23・リルフィ先生の催眠授業 〜魔族編〜
「Oh……NiceBoat……」
「……? ボートが……お好きなのですか……?」
リルフィ様宅のテーブルに置かれていた、小さなボートの模型を見て……俺はつい、妙なことを口走ってしまった。
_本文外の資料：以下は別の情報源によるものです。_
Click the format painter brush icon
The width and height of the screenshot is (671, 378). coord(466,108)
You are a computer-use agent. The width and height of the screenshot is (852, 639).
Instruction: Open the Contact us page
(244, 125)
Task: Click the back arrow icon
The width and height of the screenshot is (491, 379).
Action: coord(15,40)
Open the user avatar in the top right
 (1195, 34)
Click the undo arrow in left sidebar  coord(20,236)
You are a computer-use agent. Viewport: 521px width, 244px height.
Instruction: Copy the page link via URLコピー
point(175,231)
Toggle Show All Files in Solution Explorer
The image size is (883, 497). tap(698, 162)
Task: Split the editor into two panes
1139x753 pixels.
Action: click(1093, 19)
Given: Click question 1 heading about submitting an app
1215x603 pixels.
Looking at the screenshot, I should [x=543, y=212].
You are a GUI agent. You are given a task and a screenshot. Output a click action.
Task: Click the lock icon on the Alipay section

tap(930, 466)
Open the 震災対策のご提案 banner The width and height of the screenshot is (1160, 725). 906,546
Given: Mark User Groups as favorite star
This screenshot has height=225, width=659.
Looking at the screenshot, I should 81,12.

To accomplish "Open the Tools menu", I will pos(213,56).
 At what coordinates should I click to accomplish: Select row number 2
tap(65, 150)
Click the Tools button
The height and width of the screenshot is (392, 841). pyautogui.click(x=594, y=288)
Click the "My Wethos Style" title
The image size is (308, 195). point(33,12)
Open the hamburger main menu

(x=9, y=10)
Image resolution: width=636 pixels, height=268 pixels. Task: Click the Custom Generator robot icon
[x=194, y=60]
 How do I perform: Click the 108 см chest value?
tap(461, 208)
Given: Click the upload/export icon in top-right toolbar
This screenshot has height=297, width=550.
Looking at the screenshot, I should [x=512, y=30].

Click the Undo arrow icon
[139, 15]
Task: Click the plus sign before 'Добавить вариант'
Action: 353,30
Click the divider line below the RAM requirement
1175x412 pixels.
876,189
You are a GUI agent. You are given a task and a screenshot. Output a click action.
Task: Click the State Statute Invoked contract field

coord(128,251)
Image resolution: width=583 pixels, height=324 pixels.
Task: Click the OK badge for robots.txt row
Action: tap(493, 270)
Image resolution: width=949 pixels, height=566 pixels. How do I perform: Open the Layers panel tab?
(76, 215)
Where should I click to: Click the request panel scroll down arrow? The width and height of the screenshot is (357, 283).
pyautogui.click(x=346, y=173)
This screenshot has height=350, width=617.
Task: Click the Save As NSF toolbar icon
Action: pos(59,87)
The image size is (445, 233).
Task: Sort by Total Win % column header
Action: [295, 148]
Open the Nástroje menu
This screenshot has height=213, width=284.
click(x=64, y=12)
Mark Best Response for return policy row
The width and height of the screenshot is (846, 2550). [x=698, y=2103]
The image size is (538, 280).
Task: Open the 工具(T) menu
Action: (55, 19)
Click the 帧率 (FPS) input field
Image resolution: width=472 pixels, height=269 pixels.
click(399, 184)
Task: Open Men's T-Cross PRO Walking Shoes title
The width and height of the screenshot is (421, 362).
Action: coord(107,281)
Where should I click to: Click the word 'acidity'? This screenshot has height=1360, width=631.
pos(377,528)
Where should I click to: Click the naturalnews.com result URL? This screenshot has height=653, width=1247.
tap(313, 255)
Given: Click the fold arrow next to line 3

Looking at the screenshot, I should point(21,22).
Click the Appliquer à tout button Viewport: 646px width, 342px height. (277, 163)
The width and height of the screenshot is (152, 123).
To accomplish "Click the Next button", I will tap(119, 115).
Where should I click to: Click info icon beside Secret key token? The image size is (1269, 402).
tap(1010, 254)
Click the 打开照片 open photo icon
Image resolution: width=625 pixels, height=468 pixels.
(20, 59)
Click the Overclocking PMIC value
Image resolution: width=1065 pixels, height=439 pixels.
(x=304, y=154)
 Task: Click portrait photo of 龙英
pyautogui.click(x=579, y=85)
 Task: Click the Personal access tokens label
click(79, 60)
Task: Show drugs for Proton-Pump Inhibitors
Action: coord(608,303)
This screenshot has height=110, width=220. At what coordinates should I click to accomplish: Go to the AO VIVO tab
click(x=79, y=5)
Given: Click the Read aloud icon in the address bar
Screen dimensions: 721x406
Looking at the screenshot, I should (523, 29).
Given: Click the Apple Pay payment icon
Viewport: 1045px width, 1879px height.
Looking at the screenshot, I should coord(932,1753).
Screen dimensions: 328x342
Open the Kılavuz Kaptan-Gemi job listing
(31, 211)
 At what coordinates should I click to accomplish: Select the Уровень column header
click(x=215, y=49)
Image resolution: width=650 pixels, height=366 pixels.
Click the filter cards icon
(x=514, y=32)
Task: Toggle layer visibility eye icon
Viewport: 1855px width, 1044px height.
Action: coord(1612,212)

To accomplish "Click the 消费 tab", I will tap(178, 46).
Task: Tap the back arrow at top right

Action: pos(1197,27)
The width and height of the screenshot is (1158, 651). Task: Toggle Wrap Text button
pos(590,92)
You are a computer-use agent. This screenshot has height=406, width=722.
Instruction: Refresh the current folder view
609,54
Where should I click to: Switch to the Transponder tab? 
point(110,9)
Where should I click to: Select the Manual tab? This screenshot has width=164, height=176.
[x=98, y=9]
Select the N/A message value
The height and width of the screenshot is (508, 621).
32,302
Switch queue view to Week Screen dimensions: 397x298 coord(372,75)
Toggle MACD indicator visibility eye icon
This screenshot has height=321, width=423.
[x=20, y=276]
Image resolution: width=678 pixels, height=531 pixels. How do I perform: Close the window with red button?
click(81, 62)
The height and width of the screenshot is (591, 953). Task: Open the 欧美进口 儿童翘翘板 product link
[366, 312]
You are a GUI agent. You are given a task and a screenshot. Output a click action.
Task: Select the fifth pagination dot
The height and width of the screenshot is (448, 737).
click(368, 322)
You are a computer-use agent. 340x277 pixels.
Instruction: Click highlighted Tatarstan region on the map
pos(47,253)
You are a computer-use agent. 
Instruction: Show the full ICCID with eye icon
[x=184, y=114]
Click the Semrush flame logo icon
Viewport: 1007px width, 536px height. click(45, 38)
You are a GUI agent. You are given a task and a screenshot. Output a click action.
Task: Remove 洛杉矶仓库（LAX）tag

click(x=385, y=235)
偶然だからね偶然。関係ないから。示唆とか暗喩とか予兆とかそういうんじゃないから!
リルフィ様はきょとんとされている。ほんとかわいい。再会系幼馴染かな?
「なんですか、この模型?」
「ああ……先程、お風呂工事の木工職人さんが、打ち合わせにいらして……浴槽は作ったことがないとのことでしたが、水に強い木材が必要なら、ボート用のものが使えるのではないかと……それで木材と防水塗装の見本として、こちらの模型を置いていかれました……子供用のおもちゃだそうです」
ほう。
簡素ながら帆が張ってあり、舵までついている。なかなか要所を押さえた模型だが、何より縦横の幅がほぼ黄金比、即ち長さ6:幅1になっているのがいい。件の木工職人さん、船大工の経験もあるのだろうか? 次来たらこっそり物陰から見ておこう。
「職人さんへの対応は、リルフィ様が?」
「…………………………いえ。ほとんど、クラリス様とサーシャが……」
聞くまでもなかったか……
……本題に入ろう。
「……魔族と魔王軍について……ですか?」
「はい。ちょっと精霊さんから小耳に挟んで……どういう人達なのかな、と」
リルフィ様はしばらく首を傾げた後、柔らかな胸元に俺を抱えた。
…………ルークさんは紳士である。
紳士はここで逃げ出すべきなのだが、逃げると、その……リルフィ様のハイライトさんが、容赦なくストライキを開始する……数回の経験に学んだ。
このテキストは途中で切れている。